- _What you should do_: Your task is to set down the line containing "Click the purple Windböen" and every later line of the entries, word for word, including the last.

****************************************

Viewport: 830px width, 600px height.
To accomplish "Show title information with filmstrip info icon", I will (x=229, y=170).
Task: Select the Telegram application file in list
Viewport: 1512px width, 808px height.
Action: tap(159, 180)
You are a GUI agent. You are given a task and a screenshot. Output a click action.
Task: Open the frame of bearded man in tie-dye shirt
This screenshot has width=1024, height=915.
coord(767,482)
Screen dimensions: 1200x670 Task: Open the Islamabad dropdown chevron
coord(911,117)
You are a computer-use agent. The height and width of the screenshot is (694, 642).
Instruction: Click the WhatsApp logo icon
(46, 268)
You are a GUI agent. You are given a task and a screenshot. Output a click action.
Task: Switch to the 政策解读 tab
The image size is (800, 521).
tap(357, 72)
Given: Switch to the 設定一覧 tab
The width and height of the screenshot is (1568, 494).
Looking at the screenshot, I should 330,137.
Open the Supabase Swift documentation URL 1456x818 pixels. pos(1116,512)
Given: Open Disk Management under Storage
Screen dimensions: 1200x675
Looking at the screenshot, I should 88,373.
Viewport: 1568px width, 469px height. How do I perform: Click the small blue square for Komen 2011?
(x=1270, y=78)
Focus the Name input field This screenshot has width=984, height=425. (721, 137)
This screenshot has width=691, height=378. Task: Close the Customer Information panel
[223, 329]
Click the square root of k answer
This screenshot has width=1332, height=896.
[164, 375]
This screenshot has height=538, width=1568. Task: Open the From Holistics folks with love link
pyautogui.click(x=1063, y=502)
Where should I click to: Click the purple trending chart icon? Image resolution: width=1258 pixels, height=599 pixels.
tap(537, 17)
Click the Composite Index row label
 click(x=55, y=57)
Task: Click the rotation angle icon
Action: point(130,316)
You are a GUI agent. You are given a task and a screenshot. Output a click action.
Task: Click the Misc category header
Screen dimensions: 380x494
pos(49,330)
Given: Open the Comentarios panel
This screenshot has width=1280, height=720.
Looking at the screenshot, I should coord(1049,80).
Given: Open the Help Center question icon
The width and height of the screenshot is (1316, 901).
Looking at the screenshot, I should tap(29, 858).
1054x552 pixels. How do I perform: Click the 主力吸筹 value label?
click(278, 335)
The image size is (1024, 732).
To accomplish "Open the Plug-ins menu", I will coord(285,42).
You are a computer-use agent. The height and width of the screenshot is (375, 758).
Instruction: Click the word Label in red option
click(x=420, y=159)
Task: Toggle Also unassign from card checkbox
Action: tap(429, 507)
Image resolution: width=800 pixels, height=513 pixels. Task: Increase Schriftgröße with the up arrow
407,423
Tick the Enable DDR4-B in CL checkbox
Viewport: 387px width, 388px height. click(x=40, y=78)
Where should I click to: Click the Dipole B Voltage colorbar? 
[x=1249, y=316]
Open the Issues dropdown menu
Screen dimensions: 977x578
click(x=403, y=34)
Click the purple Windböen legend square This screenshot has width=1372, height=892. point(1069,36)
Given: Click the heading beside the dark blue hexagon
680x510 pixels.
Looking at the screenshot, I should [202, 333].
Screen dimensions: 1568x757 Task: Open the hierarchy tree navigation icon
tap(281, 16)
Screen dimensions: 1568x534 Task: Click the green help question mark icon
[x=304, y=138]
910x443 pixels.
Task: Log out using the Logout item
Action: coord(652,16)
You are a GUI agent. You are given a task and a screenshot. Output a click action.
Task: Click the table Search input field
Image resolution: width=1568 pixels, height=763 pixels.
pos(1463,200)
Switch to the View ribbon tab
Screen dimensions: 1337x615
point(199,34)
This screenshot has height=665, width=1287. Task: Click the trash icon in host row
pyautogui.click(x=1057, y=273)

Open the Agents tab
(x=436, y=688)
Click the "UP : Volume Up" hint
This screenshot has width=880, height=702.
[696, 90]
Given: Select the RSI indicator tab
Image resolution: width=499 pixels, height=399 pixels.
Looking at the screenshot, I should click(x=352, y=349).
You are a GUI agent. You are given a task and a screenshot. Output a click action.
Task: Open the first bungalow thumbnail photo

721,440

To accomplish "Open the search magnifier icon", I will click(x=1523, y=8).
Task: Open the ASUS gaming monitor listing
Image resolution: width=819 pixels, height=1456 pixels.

****************************************

- _Your solution_:
Click the purple Windböen legend square This screenshot has width=1372, height=892. point(1069,36)
Given: Click the heading beside the dark blue hexagon
680x510 pixels.
Looking at the screenshot, I should [202, 333].
Screen dimensions: 1568x757 Task: Open the hierarchy tree navigation icon
tap(281, 16)
Screen dimensions: 1568x534 Task: Click the green help question mark icon
[x=304, y=138]
910x443 pixels.
Task: Log out using the Logout item
Action: coord(652,16)
You are a GUI agent. You are given a task and a screenshot. Output a click action.
Task: Click the table Search input field
Image resolution: width=1568 pixels, height=763 pixels.
pos(1463,200)
Switch to the View ribbon tab
Screen dimensions: 1337x615
point(199,34)
This screenshot has height=665, width=1287. Task: Click the trash icon in host row
pyautogui.click(x=1057, y=273)

Open the Agents tab
(x=436, y=688)
Click the "UP : Volume Up" hint
This screenshot has width=880, height=702.
[696, 90]
Given: Select the RSI indicator tab
Image resolution: width=499 pixels, height=399 pixels.
Looking at the screenshot, I should click(x=352, y=349).
You are a GUI agent. You are given a task and a screenshot. Output a click action.
Task: Open the first bungalow thumbnail photo

721,440

To accomplish "Open the search magnifier icon", I will click(x=1523, y=8).
Task: Open the ASUS gaming monitor listing
Image resolution: width=819 pixels, height=1456 pixels.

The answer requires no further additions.